Préserver les savoirs autochtones
Créée en 2012 sous la tutelle des Nations unies et rassemblant 129 Etats, l’IPBES, que l’on qualifie souvent de « GIEC de la biodiversité », en référence au Groupe d’experts intergouvernemental sur l’évolution du climat, a pour mission d’éclairer les gouvernements en réalisant régulièrement la synthèse des connaissances scientifiques.
A Medellin ont été pour la première fois proposées des évaluations régionales pour quatre continents : Amérique, Asie, Europe et Afrique. Le rapport africain de 579 pages a été rédigé par une centaine d’experts, dont, il faut le souligner, les deux tiers sont issus du continent. « Nous avons appris des critiques adressées au GIEC sur le manque de représentation des pays du Sud dans les panels scientifiques », explique Agnès Hallosserie, secrétaire scientifique française pour l’IPBES.
Les scientifiques ont cependant dû se satisfaire d’une littérature lacunaire pour établir leur bulletin de santé de la biodiversité africaine. « Relativement peu d’études ont été publiées sur la valorisation des services écosystémiques », précise le rapport, et elles se concentrent sur l’Afrique australe et l’Afrique de l’Est. Mais le rapport s’appuie aussi sur les savoirs autochtones, auquel il accorde une grande importance, et fait de leur préservation l’une des clés pour maîtriser la dégradation de la nature et aller vers « une économie écologique à faible émission de carbone ». Les connaissances ancestrales des Masaï ou des Pygmées ont ainsi été examinées de près.
Dans une région où la population est appelée à doubler d’ici à 2050 pour atteindre 2,5 milliards d’âmes, les experts décrivent une compétition anarchique pour conquérir de nouveaux espaces et exploiter les ressources naturelles. Ils pointent la surpêche, l’expansion des cultures agricoles, l’appropriation de terres par des investisseurs étrangers, la déforestation, la multiplication des activités extractives : « On estime que 500 000 km2 de terres sont déjà dégradées du fait de leur surexploitation. » Sans compter l’urbanisation.
Hausse des températures plus rapide qu’ailleurs
L’impact du changement climatique permet à lui seul de mesurer l’ampleur du choc à venir : « Dans tous les pays d’Afrique, la hausse des températures devrait être plus rapide que la hausse mondiale. […] Les changements climatiques pourraient entraîner des pertes importantes d’espèces végétales, la disparition de plus de 50 % des espèces d’oiseaux et de mammifères et une baisse de 20 % à 30 % de la productivité des lacs. » La géographie et l’incidence des maladies auxquelles sont exposés les troupeaux risquent également de s’en trouver modifiées.

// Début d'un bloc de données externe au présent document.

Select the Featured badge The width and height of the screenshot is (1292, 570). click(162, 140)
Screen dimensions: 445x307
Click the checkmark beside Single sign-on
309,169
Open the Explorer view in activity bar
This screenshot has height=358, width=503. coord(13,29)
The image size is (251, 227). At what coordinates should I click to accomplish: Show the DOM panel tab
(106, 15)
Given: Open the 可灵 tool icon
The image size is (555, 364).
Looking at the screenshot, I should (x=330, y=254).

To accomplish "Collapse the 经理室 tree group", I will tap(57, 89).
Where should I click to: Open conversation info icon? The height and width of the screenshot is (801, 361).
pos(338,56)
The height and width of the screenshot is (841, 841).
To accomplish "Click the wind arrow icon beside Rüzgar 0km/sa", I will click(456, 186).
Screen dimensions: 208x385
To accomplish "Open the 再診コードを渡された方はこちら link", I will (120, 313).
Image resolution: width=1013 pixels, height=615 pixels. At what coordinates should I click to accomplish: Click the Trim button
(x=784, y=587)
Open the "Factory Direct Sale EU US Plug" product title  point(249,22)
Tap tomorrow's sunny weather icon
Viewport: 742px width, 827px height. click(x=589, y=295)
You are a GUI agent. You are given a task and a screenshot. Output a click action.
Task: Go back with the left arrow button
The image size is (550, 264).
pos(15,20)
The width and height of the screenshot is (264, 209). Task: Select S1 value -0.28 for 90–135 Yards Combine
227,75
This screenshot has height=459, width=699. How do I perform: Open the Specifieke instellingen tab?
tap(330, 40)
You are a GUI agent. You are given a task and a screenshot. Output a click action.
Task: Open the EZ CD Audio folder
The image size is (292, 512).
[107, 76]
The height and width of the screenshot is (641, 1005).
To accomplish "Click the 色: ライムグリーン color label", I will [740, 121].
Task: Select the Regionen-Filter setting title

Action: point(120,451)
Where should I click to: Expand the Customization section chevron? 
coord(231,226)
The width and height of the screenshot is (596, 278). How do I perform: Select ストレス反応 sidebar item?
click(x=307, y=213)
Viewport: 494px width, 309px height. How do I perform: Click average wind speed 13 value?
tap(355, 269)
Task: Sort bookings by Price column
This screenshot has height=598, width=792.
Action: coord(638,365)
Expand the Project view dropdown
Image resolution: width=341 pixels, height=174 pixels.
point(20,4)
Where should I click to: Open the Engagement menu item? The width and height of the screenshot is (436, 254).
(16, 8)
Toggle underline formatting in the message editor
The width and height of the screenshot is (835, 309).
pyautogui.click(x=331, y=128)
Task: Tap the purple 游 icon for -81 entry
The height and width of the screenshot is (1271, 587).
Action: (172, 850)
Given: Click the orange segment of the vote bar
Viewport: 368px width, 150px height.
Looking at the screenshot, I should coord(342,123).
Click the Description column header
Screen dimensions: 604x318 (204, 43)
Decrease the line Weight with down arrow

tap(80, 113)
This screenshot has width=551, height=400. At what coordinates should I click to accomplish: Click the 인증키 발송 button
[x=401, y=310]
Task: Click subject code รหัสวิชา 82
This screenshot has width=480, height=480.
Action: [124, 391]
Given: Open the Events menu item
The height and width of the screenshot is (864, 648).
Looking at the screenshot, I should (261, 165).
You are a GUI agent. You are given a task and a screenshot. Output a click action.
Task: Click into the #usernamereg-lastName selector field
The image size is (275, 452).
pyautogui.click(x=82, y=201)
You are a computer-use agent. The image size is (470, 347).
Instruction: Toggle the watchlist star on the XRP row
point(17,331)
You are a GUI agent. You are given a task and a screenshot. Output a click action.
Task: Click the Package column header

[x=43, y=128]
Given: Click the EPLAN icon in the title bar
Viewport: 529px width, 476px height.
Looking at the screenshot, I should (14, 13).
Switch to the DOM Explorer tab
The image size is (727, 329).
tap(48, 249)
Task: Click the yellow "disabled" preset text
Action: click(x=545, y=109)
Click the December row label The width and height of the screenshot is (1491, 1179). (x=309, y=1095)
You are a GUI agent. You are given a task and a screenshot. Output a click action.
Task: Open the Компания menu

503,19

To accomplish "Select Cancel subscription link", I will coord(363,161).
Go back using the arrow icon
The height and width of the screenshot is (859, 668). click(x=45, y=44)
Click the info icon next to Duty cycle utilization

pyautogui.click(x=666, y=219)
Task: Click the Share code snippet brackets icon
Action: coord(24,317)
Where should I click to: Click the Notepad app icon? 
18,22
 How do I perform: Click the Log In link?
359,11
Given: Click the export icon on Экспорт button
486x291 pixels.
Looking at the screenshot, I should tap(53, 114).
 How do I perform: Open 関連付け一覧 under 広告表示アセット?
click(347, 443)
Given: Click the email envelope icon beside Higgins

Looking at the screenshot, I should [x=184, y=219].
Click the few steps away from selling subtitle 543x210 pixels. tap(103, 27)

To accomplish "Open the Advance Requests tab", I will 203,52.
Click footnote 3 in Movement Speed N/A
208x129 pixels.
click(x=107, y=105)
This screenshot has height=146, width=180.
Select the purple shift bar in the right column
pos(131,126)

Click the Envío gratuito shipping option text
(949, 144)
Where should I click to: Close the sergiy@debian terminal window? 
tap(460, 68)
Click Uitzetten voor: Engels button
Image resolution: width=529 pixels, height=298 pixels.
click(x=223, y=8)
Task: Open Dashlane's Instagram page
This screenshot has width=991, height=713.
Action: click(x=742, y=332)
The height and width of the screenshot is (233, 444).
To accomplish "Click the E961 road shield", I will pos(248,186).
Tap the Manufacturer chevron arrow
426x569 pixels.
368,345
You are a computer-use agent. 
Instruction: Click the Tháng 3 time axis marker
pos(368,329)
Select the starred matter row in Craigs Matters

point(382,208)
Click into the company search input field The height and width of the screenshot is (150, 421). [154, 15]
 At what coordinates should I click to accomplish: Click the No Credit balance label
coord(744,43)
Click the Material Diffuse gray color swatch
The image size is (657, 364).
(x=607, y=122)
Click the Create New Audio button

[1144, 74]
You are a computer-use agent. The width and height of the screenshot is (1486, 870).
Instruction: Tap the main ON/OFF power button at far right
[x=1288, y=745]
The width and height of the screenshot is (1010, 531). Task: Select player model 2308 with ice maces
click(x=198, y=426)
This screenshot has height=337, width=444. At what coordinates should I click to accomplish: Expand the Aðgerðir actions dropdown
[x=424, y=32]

Pour préserver les espèces endémiques, dont nombre ont trouvé refuge dans des aires protégées, « il faudra peut-être repenser les réseaux aujourd’hui en place que forment les aires protégées », car elles ne coïncideront plus forcément avec les migrations de la faune. Ces aires protégées couvrent près de 15 % des terres du continent.
Pour fixer l’importance des enjeux, l’IPBES rappelle que la biodiversité africaine fait déjà l’objet de multiples initiatives de conservation : 369 zones humides sont classées d’importance internationale, 142 sites sont inscrits au patrimoine mondial de l’Unesco, et 158 sites où se trouvent des espèces menacées d’extinction sont régis par l’Alliance for Zero Extinction.
Au milieu de ce sombre panorama, les scientifiques distinguent toutefois une raison d’espérer : « L’Afrique bénéficie d’empreintes écologique et carbone faibles par rapport à d’autres régions du monde. » Le compromis entre le développement économique et la préservation de la nature reste donc à écrire.